In its cease and desist order to the Dallas based bank, the Federal Reserve highlighted significant deficiencies related to foreign correspondent banking and virtual currency customers, specifically risk management and compliance with anti-money laundering laws.
This action followed an examination by the Federal Reserve Bank of Dallas conducted on May 22, 2023. According to the Fed, the United Texas Bank has accepted this order and started taking measures to strengthen its AML compliance program. The board of directors of the Bank has agreed to submit a five-pronged action plan to Fed within 90 days of the issuance of the order.
Source: US Federal Reserve
But, this is not the first instance of such regulatory scrutiny. On August 8, 2024, the Fed said it had identified significant deficiencies related to risk management strategies at the Pennsylvania-based Customers Bank and its compliance with AML regulatory laws.
Customers Bank was famous for being a ‘crypto-friendly bank’ following the collapse of Signature and Silvergate banks in March 2023, and it had managed several crypto hedge funds. Currently, the bank is developing a plan to address the Federal Reserve’s concerns over its risk management strategies and AML law compliance.
Not surprisingly the crypto community has responded with criticism of the Fed’s actions. Supporters of Operation Choke Point argue that this is just another step in a coordinated effort by the Biden administration to separate the cryptocurrency industry from traditional banking services.
Caitlin Long, Founder/CEO at Custodia Bank, said on her X account that it’s just “another Crypto bank and another enforcement action”.
More of the same from the Biden administration says Custodia Bank’s Caitlin Long.

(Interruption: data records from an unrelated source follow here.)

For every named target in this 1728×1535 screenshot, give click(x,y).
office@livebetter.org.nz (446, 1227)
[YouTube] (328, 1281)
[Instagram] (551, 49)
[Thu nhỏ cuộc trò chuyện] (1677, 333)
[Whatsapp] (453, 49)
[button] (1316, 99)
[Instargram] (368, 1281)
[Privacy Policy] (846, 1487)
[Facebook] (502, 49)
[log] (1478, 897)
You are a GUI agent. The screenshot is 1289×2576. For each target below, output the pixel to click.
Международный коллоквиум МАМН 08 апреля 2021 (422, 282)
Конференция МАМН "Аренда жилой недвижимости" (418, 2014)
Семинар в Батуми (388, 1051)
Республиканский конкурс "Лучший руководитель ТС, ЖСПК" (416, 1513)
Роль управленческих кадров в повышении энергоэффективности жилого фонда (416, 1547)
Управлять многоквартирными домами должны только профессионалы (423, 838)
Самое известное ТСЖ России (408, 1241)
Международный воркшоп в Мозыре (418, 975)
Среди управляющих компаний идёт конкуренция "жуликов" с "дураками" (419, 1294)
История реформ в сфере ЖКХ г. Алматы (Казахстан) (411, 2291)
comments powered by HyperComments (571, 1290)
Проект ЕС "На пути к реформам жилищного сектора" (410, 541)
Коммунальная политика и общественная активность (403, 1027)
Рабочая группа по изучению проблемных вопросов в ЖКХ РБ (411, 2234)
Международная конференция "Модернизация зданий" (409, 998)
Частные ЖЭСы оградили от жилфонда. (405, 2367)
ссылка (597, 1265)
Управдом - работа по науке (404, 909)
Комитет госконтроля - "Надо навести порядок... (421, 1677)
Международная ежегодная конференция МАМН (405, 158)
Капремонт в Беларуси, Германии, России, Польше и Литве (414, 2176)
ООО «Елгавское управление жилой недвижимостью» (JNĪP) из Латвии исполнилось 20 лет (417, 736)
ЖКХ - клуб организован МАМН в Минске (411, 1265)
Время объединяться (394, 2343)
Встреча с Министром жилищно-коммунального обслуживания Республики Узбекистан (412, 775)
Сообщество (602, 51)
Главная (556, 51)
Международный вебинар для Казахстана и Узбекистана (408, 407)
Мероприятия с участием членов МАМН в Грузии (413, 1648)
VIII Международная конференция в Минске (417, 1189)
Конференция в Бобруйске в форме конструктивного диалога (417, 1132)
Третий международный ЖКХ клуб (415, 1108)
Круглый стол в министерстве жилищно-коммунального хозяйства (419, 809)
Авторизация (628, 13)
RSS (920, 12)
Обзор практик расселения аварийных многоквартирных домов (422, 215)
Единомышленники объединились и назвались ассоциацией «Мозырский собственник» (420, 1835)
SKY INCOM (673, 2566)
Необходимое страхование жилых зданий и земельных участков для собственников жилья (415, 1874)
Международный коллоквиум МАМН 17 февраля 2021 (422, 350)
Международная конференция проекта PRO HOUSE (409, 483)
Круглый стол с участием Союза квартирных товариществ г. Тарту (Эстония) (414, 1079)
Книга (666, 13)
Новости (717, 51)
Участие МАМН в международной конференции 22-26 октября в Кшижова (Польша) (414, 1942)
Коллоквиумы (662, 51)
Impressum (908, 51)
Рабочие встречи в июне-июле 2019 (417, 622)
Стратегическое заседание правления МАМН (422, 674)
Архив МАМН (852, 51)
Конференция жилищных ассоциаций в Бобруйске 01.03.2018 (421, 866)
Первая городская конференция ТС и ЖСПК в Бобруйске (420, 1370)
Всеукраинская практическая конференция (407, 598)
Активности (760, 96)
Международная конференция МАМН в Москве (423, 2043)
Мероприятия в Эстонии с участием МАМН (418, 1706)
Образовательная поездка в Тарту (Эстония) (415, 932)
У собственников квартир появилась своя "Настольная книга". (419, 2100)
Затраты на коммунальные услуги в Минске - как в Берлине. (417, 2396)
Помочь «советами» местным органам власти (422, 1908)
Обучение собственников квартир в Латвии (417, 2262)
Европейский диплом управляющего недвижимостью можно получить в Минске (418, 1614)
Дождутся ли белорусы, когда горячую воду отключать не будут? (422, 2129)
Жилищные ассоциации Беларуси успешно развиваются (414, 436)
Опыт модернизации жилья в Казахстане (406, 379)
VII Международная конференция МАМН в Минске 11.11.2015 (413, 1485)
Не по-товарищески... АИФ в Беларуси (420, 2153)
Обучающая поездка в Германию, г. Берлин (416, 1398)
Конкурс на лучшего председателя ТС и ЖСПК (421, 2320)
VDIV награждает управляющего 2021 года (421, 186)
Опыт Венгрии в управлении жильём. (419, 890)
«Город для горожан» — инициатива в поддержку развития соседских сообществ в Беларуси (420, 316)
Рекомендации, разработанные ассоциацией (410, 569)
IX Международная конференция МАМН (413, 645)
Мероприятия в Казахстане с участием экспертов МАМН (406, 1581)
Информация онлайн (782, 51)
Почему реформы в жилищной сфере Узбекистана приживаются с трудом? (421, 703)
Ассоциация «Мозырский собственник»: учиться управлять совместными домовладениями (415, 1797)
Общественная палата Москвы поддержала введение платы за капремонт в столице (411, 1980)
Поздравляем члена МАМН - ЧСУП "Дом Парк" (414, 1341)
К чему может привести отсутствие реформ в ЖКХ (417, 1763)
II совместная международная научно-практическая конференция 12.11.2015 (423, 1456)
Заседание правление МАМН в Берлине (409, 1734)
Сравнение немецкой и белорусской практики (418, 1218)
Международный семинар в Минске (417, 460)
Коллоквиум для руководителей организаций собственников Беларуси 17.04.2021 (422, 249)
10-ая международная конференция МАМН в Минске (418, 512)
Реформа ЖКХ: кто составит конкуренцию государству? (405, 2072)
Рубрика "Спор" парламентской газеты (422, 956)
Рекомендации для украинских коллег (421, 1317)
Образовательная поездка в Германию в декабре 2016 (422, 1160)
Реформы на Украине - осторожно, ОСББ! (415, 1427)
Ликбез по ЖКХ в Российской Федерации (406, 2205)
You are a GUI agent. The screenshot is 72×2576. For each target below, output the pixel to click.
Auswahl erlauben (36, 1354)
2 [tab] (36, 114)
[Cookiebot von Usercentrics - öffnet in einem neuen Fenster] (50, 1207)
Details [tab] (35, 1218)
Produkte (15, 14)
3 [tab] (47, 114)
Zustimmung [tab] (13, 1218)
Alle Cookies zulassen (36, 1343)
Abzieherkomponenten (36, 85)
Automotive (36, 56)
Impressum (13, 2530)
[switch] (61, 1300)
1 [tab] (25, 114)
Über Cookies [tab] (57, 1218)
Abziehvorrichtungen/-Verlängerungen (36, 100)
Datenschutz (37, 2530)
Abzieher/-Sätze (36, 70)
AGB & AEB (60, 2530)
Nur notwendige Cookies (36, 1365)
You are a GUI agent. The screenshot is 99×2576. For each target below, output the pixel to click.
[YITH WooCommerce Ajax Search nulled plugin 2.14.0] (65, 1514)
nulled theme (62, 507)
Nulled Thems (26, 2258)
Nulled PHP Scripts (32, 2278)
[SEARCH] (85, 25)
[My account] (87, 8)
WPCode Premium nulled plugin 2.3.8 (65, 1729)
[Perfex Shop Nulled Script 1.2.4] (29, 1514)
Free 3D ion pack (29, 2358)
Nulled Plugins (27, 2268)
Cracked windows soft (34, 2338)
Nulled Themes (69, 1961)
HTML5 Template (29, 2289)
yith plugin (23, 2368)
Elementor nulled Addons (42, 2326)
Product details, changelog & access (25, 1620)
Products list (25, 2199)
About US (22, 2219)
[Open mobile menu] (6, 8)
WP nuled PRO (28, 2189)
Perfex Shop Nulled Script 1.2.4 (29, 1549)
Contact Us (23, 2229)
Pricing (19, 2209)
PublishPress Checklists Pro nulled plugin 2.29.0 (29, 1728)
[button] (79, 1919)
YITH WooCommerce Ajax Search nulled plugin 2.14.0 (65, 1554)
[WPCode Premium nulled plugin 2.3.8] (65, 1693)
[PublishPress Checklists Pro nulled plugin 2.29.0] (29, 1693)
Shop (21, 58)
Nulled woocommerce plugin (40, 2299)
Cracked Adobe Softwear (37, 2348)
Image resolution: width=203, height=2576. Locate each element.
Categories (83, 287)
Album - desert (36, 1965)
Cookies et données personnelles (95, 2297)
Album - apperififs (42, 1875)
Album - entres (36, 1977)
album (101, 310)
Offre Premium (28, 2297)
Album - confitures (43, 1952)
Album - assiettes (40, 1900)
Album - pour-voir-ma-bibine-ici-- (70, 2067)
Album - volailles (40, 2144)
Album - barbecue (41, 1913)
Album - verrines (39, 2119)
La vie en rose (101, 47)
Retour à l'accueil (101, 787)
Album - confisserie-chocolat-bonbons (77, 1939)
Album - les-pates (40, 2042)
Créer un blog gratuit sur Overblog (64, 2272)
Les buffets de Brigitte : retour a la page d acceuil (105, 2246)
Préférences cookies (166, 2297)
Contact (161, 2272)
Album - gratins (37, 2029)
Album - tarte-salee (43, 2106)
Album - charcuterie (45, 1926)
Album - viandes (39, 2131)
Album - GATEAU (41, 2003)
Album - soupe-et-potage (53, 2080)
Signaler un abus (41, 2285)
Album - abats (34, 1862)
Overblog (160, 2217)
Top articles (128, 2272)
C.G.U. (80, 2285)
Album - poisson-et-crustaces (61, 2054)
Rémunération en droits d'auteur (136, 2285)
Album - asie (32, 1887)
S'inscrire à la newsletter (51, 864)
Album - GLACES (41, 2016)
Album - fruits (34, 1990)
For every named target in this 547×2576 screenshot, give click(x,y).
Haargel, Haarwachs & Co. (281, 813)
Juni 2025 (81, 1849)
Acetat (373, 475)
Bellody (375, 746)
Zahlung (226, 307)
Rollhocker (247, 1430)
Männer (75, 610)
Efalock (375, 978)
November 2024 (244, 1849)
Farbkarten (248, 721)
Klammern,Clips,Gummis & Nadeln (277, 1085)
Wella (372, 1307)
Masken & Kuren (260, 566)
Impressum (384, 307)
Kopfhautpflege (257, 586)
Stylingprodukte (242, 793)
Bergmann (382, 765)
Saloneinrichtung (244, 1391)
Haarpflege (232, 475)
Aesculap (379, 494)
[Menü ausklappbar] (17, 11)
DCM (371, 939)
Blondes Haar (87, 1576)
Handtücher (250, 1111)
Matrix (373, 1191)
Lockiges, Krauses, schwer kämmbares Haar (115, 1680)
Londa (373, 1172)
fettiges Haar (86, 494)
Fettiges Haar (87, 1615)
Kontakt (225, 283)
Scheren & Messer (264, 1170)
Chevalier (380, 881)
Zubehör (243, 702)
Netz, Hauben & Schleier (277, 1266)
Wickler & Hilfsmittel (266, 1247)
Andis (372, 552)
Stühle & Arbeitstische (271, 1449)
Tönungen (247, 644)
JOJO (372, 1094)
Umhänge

Source X
The recent actions against crypto-friendly banks show that regulators are tightening their grip on the connection between banks and cryptocurrency, which is dampening enthusiasm for traditional banks to work with digital assets in the future. Howard Lutnick, CEO of Cantor Fitzgerald, posted on X that while traditional financial institutions are interested in embracing Bitcoin as a new asset class, they remain hindered by current U.S. regulatory requirements.
Lutnick characterized Bitcoin as a newcomer to the traditional finance (TradFi) space, only now starting to interact with the global financial system. He pointed out regulatory challenges, stating, “If a bank were to hold your Bitcoin, they would have to reserve an equal amount of their own capital, essentially ‘freezing’ those funds. This poses a significant barrier.” Lutnick indicated that, under a more accommodating regulatory environment, traditional financial firms would be eager to incorporate Bitcoin into their services.